Below are entries; output exactly the lines from the one with "How do I perform: Select" to the one with "Increase loop length", both included, and nothing else.
================
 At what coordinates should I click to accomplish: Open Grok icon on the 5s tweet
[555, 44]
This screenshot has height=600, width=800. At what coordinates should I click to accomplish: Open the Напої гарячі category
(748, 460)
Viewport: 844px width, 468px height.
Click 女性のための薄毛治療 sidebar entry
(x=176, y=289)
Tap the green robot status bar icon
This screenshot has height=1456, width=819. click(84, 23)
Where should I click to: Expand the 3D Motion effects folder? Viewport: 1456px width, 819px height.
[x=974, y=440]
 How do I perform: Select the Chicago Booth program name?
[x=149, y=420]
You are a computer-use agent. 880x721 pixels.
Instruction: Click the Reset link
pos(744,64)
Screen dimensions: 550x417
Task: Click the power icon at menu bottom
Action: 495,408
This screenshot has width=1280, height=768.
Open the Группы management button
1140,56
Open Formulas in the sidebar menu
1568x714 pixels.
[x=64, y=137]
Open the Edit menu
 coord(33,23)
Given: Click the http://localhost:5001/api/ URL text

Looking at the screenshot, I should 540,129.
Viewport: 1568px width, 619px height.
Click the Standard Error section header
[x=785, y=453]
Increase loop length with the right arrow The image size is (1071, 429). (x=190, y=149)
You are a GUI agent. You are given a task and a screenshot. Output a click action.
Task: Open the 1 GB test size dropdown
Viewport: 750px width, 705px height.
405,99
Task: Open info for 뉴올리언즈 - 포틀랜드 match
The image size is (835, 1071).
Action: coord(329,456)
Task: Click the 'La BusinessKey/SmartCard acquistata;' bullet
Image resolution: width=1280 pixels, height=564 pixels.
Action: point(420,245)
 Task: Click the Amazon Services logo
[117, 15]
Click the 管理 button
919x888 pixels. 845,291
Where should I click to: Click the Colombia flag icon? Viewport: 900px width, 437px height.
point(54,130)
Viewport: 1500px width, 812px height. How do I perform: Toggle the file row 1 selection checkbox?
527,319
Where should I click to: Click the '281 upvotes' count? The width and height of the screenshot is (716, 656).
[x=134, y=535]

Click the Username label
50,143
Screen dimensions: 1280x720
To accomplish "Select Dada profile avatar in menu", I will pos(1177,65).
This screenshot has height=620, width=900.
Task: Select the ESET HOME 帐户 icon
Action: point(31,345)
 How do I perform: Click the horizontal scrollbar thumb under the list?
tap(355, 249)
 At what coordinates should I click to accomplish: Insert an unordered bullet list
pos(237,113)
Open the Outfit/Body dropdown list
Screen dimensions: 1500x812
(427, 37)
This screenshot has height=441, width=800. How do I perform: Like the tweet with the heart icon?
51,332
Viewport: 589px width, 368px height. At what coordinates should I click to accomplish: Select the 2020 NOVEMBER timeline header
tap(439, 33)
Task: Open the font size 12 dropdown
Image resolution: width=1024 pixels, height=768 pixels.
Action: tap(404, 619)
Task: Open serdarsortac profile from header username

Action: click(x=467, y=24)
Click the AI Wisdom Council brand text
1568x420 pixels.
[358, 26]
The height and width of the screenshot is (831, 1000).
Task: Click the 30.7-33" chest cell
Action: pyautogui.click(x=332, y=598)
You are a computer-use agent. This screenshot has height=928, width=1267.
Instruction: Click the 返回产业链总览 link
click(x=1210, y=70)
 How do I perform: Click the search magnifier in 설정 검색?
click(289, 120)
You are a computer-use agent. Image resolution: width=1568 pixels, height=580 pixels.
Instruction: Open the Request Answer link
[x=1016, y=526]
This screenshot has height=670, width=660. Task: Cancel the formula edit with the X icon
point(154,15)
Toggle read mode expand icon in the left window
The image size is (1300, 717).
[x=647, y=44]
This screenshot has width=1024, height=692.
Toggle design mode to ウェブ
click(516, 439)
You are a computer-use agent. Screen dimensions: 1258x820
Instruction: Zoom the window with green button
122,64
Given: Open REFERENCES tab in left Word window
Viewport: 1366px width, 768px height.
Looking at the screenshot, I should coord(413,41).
================
**PROBLEM SOLUTION**
 How do I perform: Select the Chicago Booth program name?
[x=149, y=420]
You are a computer-use agent. 880x721 pixels.
Instruction: Click the Reset link
pos(744,64)
Screen dimensions: 550x417
Task: Click the power icon at menu bottom
Action: 495,408
This screenshot has width=1280, height=768.
Open the Группы management button
1140,56
Open Formulas in the sidebar menu
1568x714 pixels.
[x=64, y=137]
Open the Edit menu
 coord(33,23)
Given: Click the http://localhost:5001/api/ URL text

Looking at the screenshot, I should 540,129.
Viewport: 1568px width, 619px height.
Click the Standard Error section header
[x=785, y=453]
Increase loop length with the right arrow The image size is (1071, 429). (x=190, y=149)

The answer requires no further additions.